Cet article reflète ma vision du nazisme telle que je l’avais exposée dans ma biographie de Hitler (Grasset, 1999) qui reste d’ailleurs la seule, à ce jour, écrite par un Français. Elle se ressentait de la découverte récente d’un grand nombre de ruses nazies et insistait sur les aspects rationnels de l’entreprise.

Dans la dernière décennie, j’ai progressivement pris mieux en compte les dimensions irrationnelles de la pensée et de l’action de Hitler et depuis un an environ je cerne de mieux en mieux sa folie : une psychose paranoïaque, qui lui fait considérer en toute sincérité "le Juif" comme un ennemi sournois et multiforme, et qui se déclenche à un moment précis : la fin de 1918.

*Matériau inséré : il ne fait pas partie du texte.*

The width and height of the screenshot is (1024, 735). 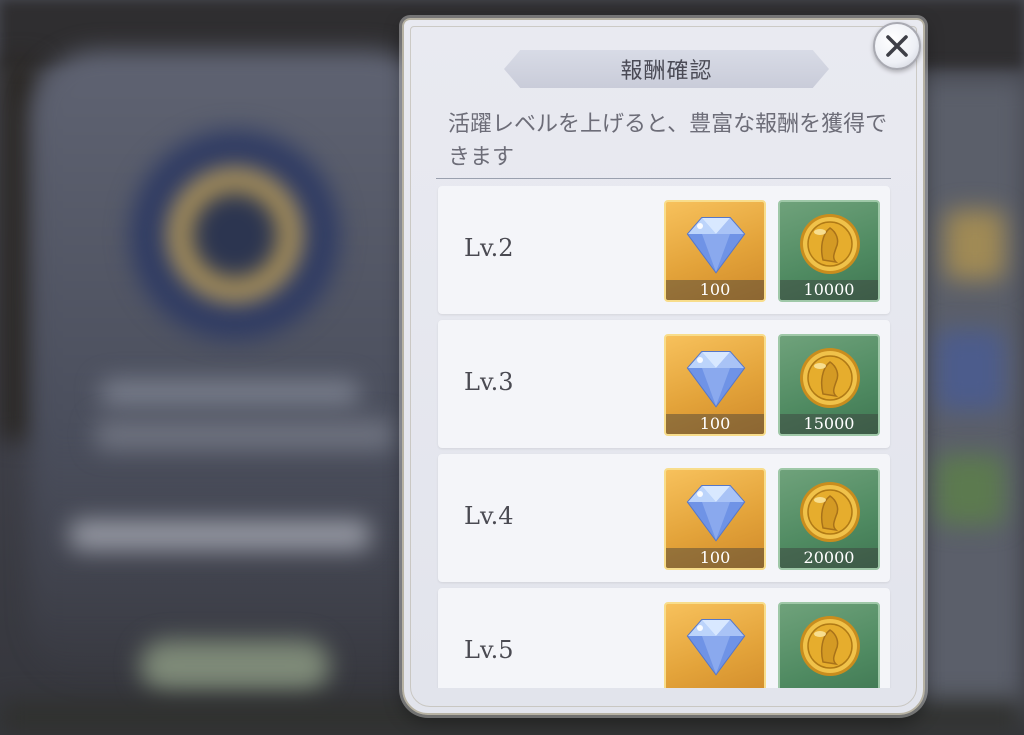 What do you see at coordinates (829, 424) in the screenshot?
I see `coin-quantity: 15000` at bounding box center [829, 424]. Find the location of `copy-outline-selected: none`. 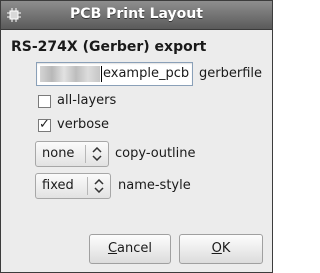

copy-outline-selected: none is located at coordinates (58, 154).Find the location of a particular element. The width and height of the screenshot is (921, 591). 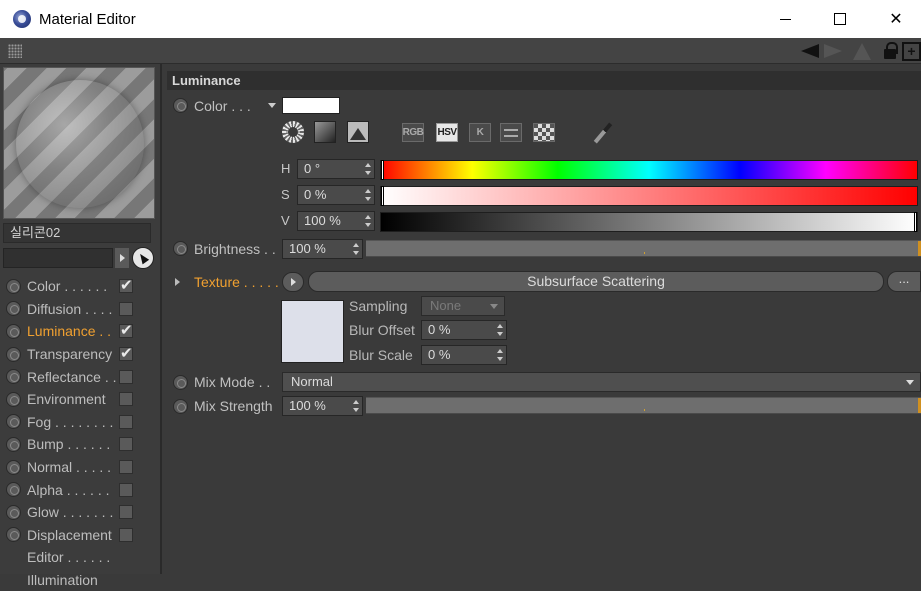

channel-item: Luminance . . is located at coordinates (80, 332).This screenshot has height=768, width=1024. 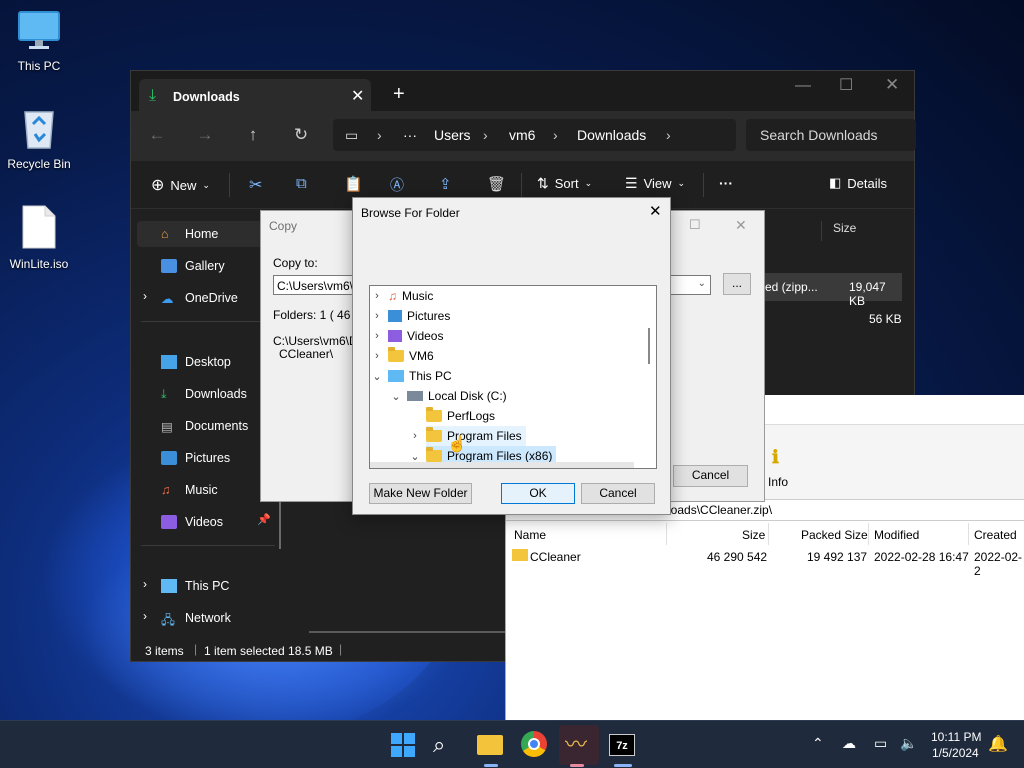 I want to click on nav-item-desktop: Desktop, so click(x=196, y=362).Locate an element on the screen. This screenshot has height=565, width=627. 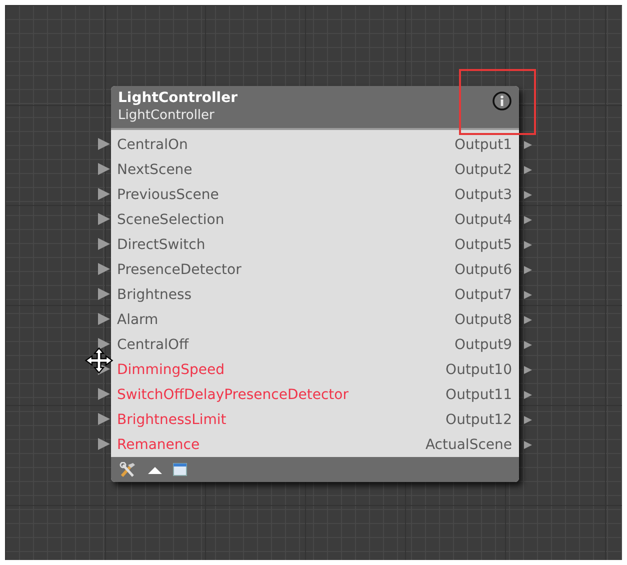
input-label: CentralOff is located at coordinates (153, 344).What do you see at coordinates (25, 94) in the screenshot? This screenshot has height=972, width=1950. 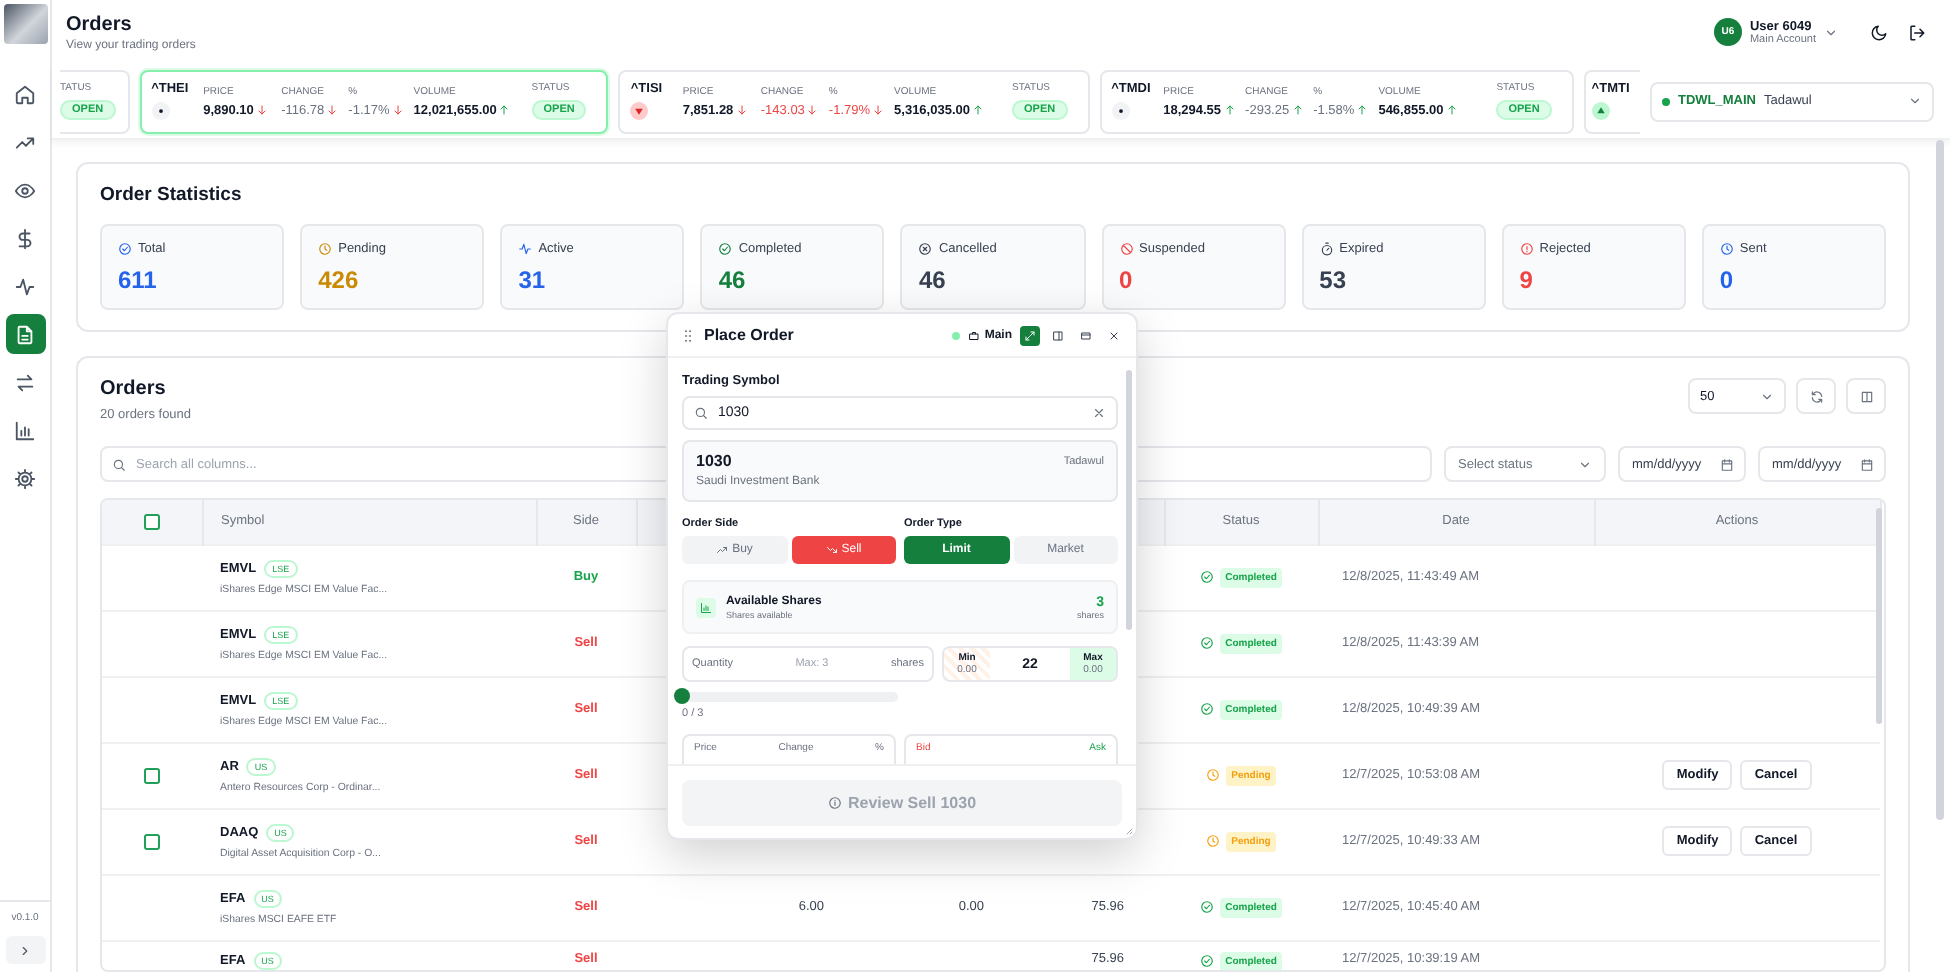 I see `home-icon` at bounding box center [25, 94].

Göring m’apparaît comme le type même de l’homme d’action intelligent et capable, qui se voue à un chef fou sans l’être lui-même. Accablé lui-même par la défaite et fort lucide sur son caractère irréversible (par rapport aux projets d’une domination allemande sur une vaste partie du continent européen) si on laisse s’installer l’ordre versaillais et sa Société des Nations, il décide que ce prophète incarne la meilleure chance de réveiller la nation au plus vite et de la remobiliser. Il en accepte toutes les conséquences, y compris le meurtre des Juifs -la dernière chose qui lui serait venue spontanément à l’esprit.

A Nuremberg, il va crânement et vainement tenter de présenter une image héroïque du nazisme, en se désolidarisant de ses aspects criminels et en les attribuant, carrément, à une bande de détraqués.